Bryan Jacobsen plans to walk across America to raise awareness of mental health issues. His route will begin in Florida at the end of this month and will conclude in Port Townsend. (Jeannie McMacken/Peninsula Daily News)

Bryan Jacobsen plans to walk across America to raise awareness of mental health issues. His route will begin in Florida at the end of this month and will conclude in Port Townsend. (Jeannie McMacken/Peninsula Daily News)

Port Townsend man plans to trek across United States in cause of mental health

PORT TOWNSEND — Bryan Jacobsen is searching for some answers.

Most people would take a walk in the woods or a short hike to the beach or in the mountains to clear their heads and find some direction.

Jacobsen hopes to find his answers walking across America.

A graduate of Port Townsend High School, Jacobsen had been living in Norway for the past 15 years.

He married a Norwegian woman and settled in with jobs as an engineer. Life was good.

But then his life started unravelling.

“In Norway, job seniority is huge,” Jacobsen said. “Since I had only been at my last job for eight years, I was a target for the layoffs they were considering. This made me very anxious.

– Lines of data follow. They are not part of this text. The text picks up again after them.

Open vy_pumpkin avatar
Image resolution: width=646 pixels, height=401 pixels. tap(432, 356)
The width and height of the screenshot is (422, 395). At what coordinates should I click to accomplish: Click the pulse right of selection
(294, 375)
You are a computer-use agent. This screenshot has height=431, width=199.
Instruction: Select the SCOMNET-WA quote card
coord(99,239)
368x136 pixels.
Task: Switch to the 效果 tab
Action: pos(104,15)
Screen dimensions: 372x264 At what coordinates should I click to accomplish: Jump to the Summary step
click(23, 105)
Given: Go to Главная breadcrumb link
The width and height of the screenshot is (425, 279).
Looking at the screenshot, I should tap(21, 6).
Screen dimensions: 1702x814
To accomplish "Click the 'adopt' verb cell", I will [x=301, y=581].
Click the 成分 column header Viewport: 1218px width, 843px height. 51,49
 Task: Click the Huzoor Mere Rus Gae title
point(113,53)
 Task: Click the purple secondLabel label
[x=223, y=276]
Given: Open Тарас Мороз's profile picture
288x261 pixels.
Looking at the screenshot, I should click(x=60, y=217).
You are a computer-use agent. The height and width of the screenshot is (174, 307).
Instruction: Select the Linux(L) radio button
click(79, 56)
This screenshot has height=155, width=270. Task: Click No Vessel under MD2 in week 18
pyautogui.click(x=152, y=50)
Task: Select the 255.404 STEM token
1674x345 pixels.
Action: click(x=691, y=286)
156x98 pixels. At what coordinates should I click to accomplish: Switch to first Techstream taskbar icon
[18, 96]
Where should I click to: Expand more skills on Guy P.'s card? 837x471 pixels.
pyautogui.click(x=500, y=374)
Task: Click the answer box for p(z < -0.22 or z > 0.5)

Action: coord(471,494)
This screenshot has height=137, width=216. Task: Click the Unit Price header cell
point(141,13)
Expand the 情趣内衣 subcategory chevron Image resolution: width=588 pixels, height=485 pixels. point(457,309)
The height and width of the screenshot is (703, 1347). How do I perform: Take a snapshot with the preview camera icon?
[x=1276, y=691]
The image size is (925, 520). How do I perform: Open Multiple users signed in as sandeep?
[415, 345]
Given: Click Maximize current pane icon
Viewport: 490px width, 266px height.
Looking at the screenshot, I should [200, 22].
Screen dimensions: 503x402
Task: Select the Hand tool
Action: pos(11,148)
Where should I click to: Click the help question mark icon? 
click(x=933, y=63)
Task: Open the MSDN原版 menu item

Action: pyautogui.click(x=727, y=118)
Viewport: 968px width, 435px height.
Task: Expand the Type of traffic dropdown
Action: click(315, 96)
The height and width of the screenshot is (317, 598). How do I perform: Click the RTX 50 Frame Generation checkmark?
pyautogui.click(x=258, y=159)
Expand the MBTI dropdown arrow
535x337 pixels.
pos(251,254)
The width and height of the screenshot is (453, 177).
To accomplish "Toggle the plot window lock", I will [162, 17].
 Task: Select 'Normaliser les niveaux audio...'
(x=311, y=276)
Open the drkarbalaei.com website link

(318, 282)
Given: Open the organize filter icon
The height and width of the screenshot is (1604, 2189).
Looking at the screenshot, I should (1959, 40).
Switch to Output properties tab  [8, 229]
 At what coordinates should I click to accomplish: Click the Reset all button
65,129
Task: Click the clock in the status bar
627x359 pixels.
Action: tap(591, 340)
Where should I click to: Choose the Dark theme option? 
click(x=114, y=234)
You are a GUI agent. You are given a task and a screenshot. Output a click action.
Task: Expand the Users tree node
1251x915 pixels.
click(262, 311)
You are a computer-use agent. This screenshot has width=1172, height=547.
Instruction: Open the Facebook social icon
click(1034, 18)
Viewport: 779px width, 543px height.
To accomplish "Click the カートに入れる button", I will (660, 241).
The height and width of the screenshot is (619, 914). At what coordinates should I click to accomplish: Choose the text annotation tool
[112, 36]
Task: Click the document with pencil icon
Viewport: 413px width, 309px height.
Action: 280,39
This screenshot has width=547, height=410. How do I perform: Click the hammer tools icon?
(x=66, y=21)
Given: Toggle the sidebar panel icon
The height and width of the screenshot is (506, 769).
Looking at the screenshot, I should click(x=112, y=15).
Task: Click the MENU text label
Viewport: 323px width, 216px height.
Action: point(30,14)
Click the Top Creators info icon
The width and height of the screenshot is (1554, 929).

“My mother, Ginger Jacobsen, who had been very active in the local community here, had ALS and passed away in May.

“Norway saw its worst winter last year. I had six feet of snow on each side of my driveway. I’m so sick of snow, I don’t want to see it ever again.”

Then he and his wife separated.

It all happened about the same time. And he fell into a depression.

“I was thinking about how other people are in this state all the time,” he said. “They constantly have to deal with it. It can totally destroy lives.

“It affects me, but it isn’t a life-consuming issue. I’ve been here before. I’m coming out of it.”

Some people close to him suffer from mental illness and it seemed like medications worked for a short time and then were no longer effective, he said.

He became frustrated when therapies and drugs did not seem to help them.

Jacobsen felt one thing he could do for himself and others is to raise awareness and money for mental health research. And he’s passionate about his mission.

“All of a sudden my life changed. I have nothing holding me back, no responsibilities. No direction. My assets were liquidated. I’m free to do this.”

Jacobsen is dedicating the next 18 months to a personal meditation of sorts, at a pace of 20 miles per day that he believes is doable.

He plans to start the cross-county trek at the end of the month, assuming his first few hundred miles are navigable after Wednesday’s devastation from Hurricane Michael.

Jacobsen, 50, will leave Port Townsend and fly to Florida next week and plans to leave from Jacksonville and head west, through mid-Florida, along the Alabama, Mississippi, and Louisiana coasts, heading west towards Houston, Texas.

He’ll continue through the southern parts of New Mexico and Arizona, then north through Los Angeles, Calif., and up the coast, ending in Port Townsend 18 months from now.

“I’ll either be in really good shape, or my body will be falling apart,” he said.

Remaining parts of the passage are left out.